Concept
Reading into the limitations and benefits of Marlowe, it appeared that because the contract does not stay on chain permanently, Marlowe particularly excels at single use financial agreements. As a result I decided to build a contract that facilitates something that can only happen once for any organization, defi project, or DAO: a merger.
How it works
- The merger fund will submit some amount of tokens for this contract to send to the end user.
- The user of this contract will deposit their tokens.
- An on chain oracle will submit a value for one time period
- The on chain oracle will wait some time and submit again.
- These prices will be averaged out.
- A new token representing the merger of TokenA and TokenB will then be given to the shareholder.
- The old tokens will be burned.
Environmental Assumptions
This contract makes a few assumptions for the environment it will be deployed in
- A frontend will submit this contract along with a call to a plutus contract that controls the new fund for the merged company. This plutus contract will submit an amount to deposit for the merger contract, and the frontend will pre-fill the constant values for shareholder deposits before deploying.

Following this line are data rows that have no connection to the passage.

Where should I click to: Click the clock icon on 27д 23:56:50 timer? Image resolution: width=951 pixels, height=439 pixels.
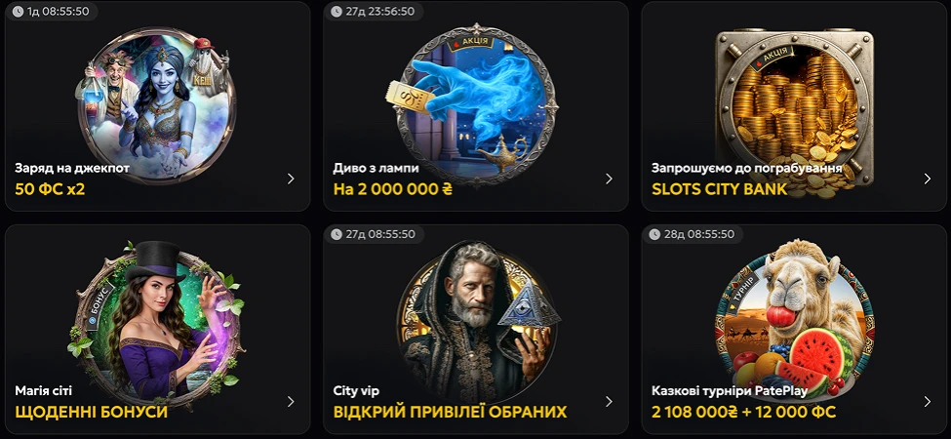tap(336, 11)
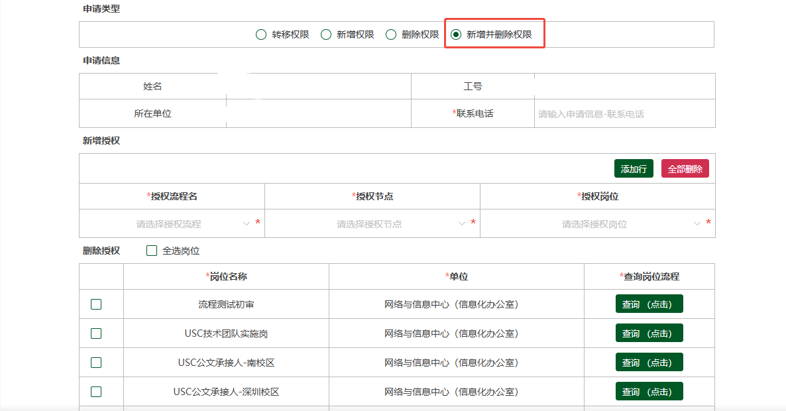Click 查询 button for USC公文承接人-南校区 row
Screen dimensions: 786x411
click(649, 363)
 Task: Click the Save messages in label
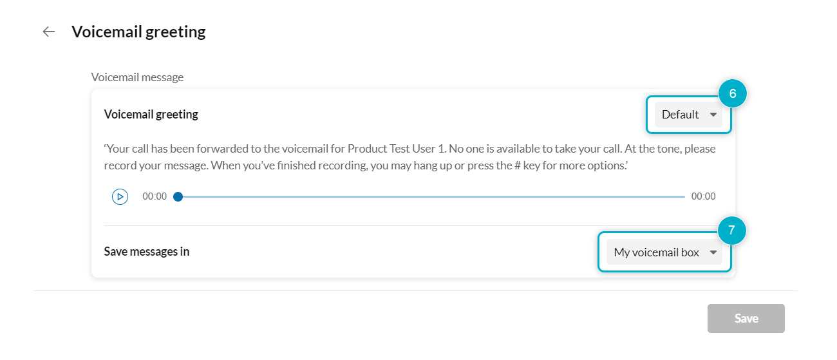[147, 251]
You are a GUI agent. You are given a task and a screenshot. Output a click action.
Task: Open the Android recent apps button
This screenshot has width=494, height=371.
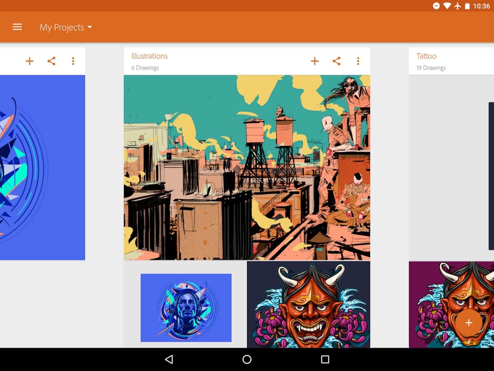pos(325,359)
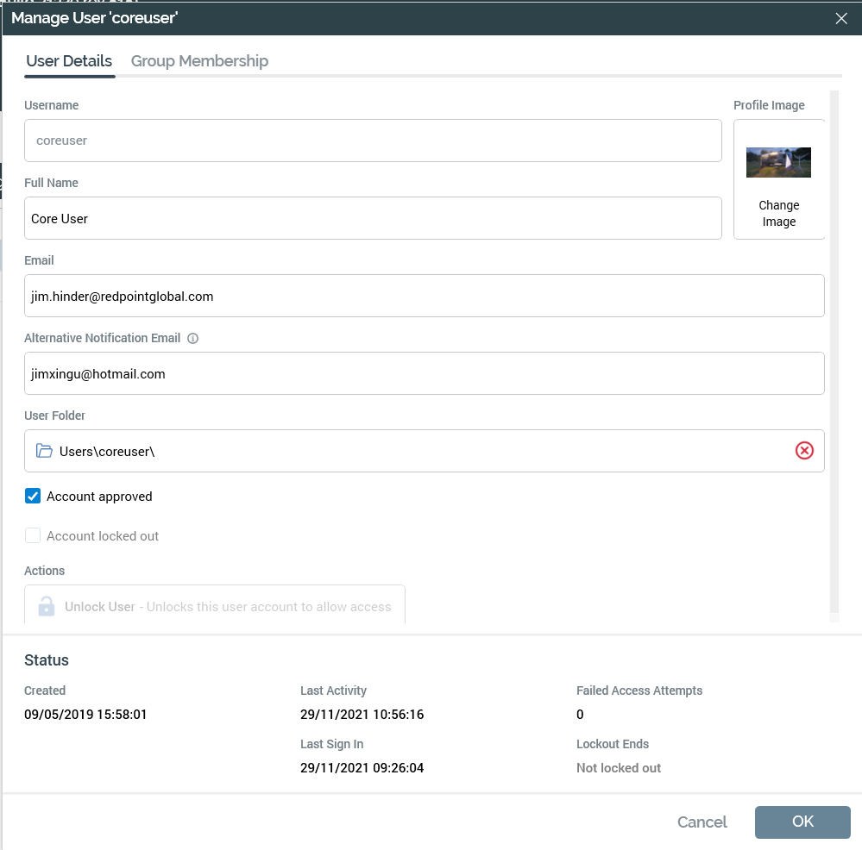The image size is (862, 850).
Task: Click into the Full Name field
Action: pyautogui.click(x=373, y=218)
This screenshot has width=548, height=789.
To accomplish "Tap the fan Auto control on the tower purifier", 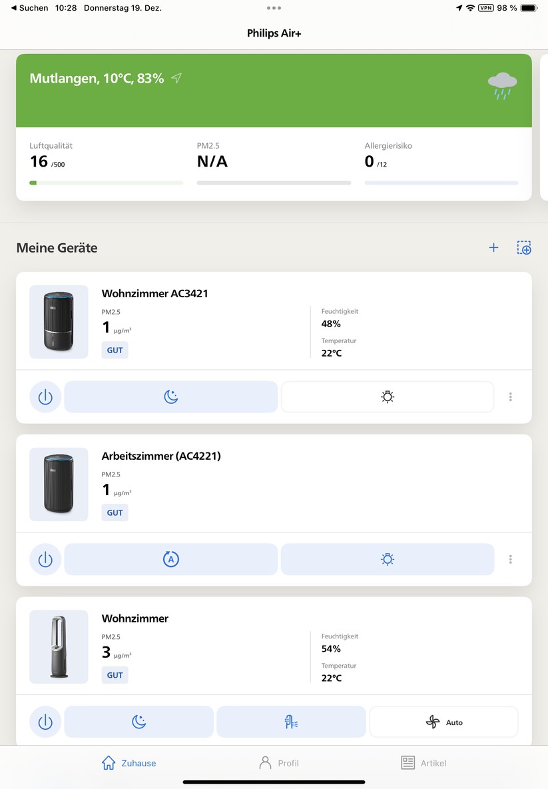I will point(443,721).
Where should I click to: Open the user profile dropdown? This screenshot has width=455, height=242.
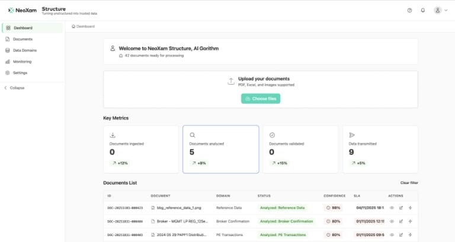pos(441,10)
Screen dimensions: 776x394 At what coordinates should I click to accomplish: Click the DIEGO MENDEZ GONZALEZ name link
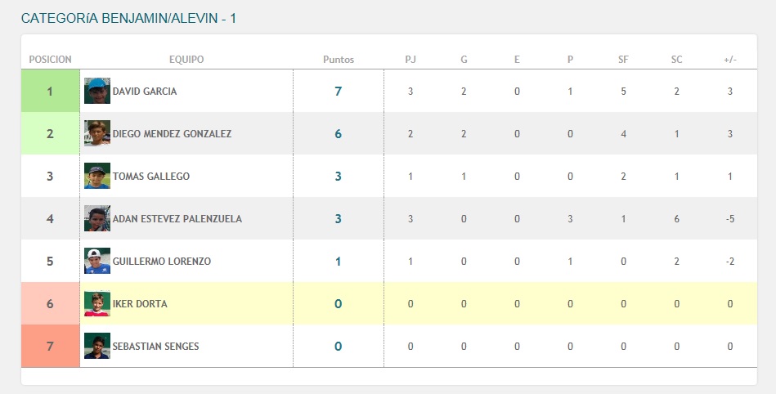172,133
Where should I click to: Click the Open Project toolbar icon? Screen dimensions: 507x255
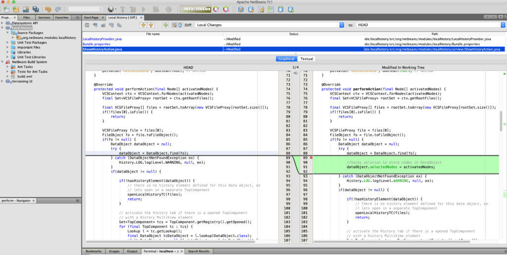(x=25, y=9)
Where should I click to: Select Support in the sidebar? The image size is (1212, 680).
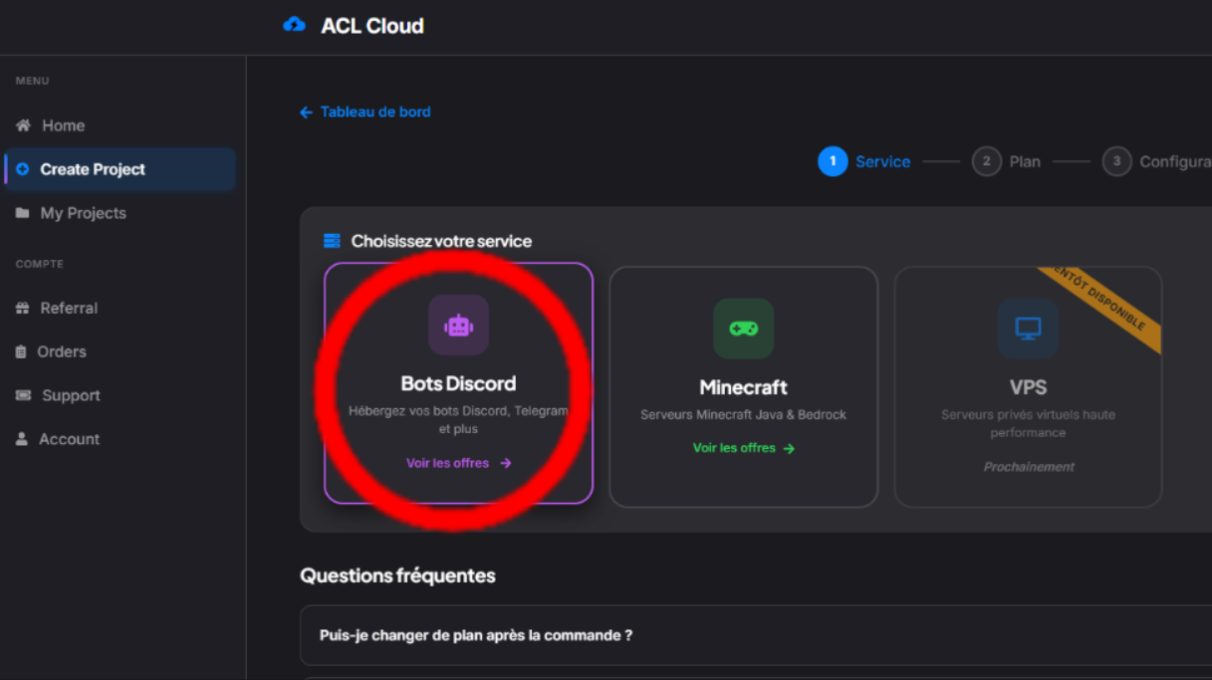click(x=68, y=395)
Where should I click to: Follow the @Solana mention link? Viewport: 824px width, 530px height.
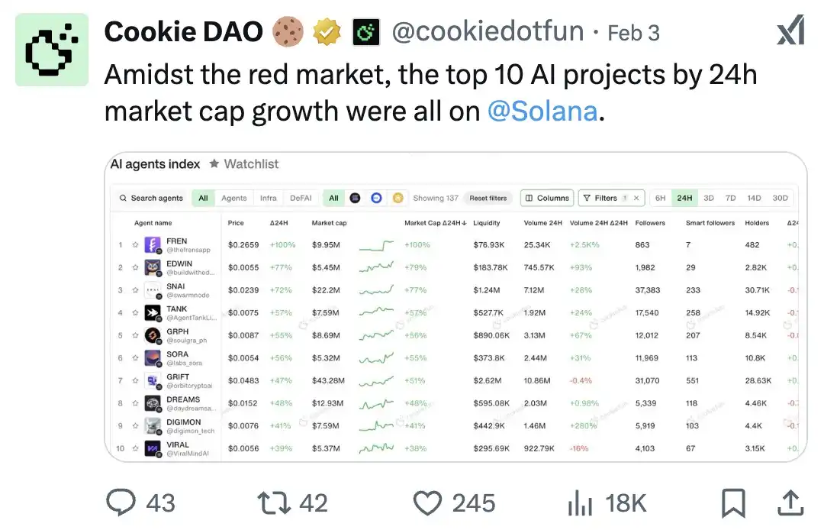tap(542, 111)
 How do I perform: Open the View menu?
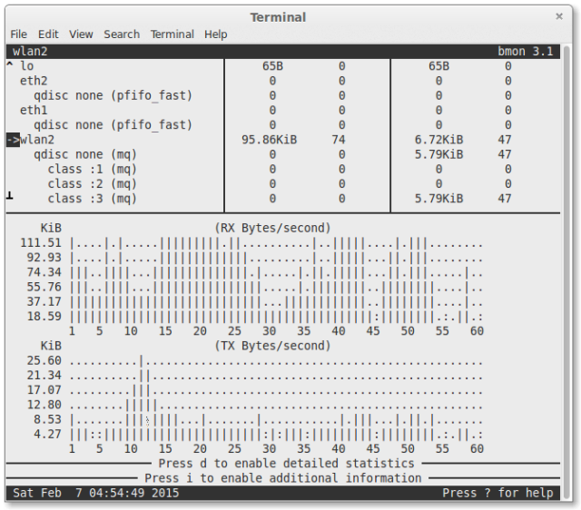(x=81, y=34)
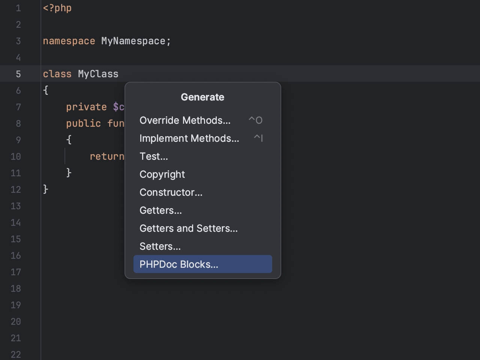The height and width of the screenshot is (360, 480).
Task: Click the Test generation option
Action: pos(154,156)
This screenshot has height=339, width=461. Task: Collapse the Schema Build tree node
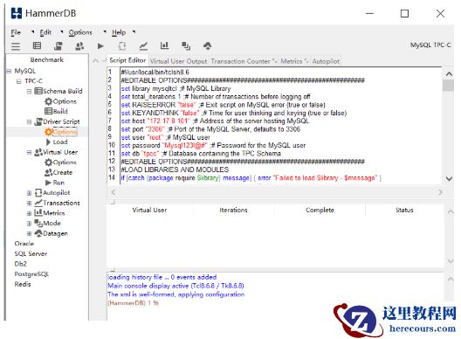(29, 92)
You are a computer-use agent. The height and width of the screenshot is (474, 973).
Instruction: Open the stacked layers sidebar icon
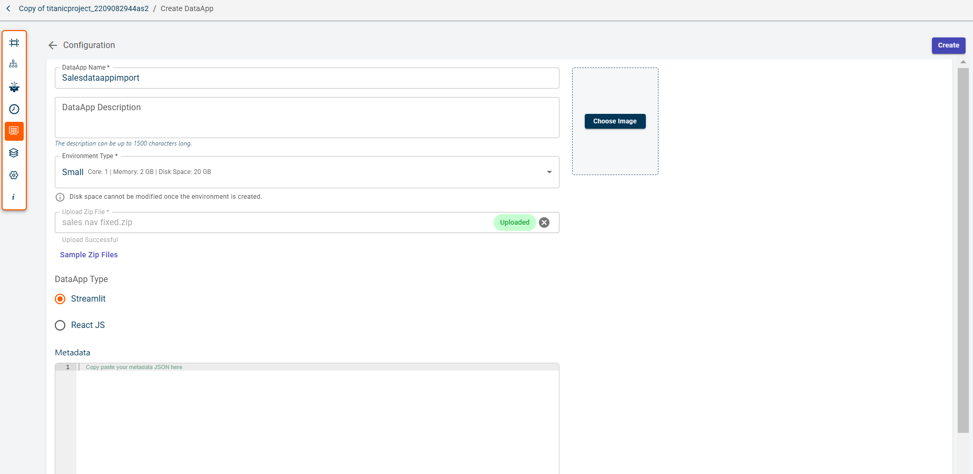pyautogui.click(x=14, y=153)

- Deposits from shareholder to interim roles can be controlled by shareholder after contract ends.
- The newly merged organization has paid careful attention to tokenomics, particularly so they don't run out of new tokens to supply the plutus contract before burning all of the pre-merger underlying tokens.
- There is some on chain oracle contract, or a helper contract that can submit choices for this contract to find the price of token A relative to token B.
Challenges
Early on I was feeling ambitious enough to attempt directly editing the plutus playground to both create new features for building contracts, and at the same time build a contract for myself. Halfway through the weekend, once I finally had the development environment set up, I realized I didn't have time to learn enough PureScript to build a quality commit. As a result I pivoted to building this Contract.
What's next for Marlowe-Company Merger
For this project in particular I made a few assumptions about what is necessary for a Marlowe contract. I plan to examine the following assumptions given further time:
- Tokens that we wish to burn should be sent to the 0 address
- I made estimates that are probably not realistic for the slot timing of functions.
- I'm not certain that I used Account of and Party correctly in this contract.
- There may be a more elegant way to find averages of two values on Marlowe.
I was very surprised to see how powerful static analysis was for debugging, if I ever have short one-time contracts that need to be executed on chain, Marlowe may become my go to for quick and easy prototyping.